The Bible clearly teaches that Christ is Lord. He reigns. He is the universal king, the King of kings and Lord of lords. All authority in heaven and on earth belongs to him. Right now, he is acting throughout the world as he slowly but surely makes every enemy into a footstall. And yet sometimes you’d be forgiven for thinking that Christians didn’t believe this. We have ceded just about every bit of the public sphere to the enemies of Christ and acted if Christ’s lordship applies to our ‘hearts’ alone. We’ve acted as if the kingdom of Christ is an imaginary realm that we access when we die. But at least we’ve invited Jesus into our hearts though!

What happened to the conquering king? What happened to “Jesus shall reign where’er the sun does its successive journeys run, his kingdom stretch from shore to shore, till moons shall wax and wane no more”? Instead, we sing about running to his arms and how ‘nothing compares to his embrace.’ We’ve given up the majestic truth of Christ’s authority and gradual conquering of the nations and his enemies for an insipid private relational realm.

It is time evangelical Christians gained a renewed understanding of the truth of Christ’s lordship and its implications for culture. As education is my particular interest and field of expertise, I will briefly describe two implications of Christ’s lordship for education.

Firstly, Christians, and particularly Christian pastors and leaders, must wake up to the truth that education is not something neutral. It does not sit outside of Christ’s kingdom. Nothing does. And if Christ is Lord of all, there is an imperative for us to train our children up to recognise his kingly authority over every single atom in this universe. That means Christians cannot but be supportive of a truly Christian education, by which I do not mean a basically secular education with a prayer to start the day and a worship assembly once a week. No, I mean we must support an education that trains children to understand everything from a Christian perspective. Christ must be recognised as lord of all – economics, politics, science, history, mathematics and language. If this is true, we must evacuate our children from the government schools which do not recognise Christ’s lordship but teach rather the lordship of demos. Our children cannot hope to learn Christ’s lordship from pagans who deny it.

Secondly, since Christ is indeed Lord, a truly Christian education will reflect the actual structure of reality in a way that false worldviews cannot. Therefore, a truly Christian education will be superior to what is offered by those who deny Christ’s lordship. Christians should fund and run the very best educational institutions in the world. We should be the leaders in providing a first-class education. People should look at what we are doing, and though they deny Christ’s lordship, they should want their children to be trained by us. And that is what we do see in Christian schools which unashamedly provide a truly Christian worldview education.

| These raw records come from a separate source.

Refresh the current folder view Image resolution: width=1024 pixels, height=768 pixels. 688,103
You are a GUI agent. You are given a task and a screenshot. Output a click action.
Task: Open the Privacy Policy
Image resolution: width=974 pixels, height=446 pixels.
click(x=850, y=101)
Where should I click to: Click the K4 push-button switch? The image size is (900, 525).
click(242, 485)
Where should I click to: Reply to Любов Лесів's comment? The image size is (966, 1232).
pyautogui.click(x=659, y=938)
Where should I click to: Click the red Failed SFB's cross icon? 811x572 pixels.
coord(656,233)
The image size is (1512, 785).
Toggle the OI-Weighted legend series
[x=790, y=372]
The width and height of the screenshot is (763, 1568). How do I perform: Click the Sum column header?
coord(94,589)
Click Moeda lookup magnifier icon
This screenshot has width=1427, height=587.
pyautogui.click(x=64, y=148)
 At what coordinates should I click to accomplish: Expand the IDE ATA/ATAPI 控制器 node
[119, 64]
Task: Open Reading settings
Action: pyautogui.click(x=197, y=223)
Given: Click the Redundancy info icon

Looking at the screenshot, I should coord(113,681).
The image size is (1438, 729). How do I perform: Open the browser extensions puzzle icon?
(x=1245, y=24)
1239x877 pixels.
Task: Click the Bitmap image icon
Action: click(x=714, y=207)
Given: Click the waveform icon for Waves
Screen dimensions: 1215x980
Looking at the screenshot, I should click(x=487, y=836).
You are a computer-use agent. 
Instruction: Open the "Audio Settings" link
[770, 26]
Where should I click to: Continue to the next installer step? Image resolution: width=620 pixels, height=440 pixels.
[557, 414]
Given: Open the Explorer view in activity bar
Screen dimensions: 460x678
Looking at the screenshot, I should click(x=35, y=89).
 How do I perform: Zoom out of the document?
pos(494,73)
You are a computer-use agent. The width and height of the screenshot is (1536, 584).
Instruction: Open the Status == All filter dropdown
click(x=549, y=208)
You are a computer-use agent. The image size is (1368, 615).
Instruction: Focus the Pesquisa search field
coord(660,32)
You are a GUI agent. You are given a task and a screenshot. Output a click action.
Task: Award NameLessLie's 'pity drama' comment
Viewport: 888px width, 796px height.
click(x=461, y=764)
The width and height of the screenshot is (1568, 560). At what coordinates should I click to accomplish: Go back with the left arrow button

Now imagine if this were multiplied throughout the West. Imagine if all supposedly Christian schools actually taught and recognised Christ’s lordship. Imagine if Christian film-makers and storytellers, and IT specialists and scientists and philosophers self-consciously acknowledged Christ’s lordship in their field and sought to apply it. Imagine the impact Christianity will again have when we get it back out into the public sphere.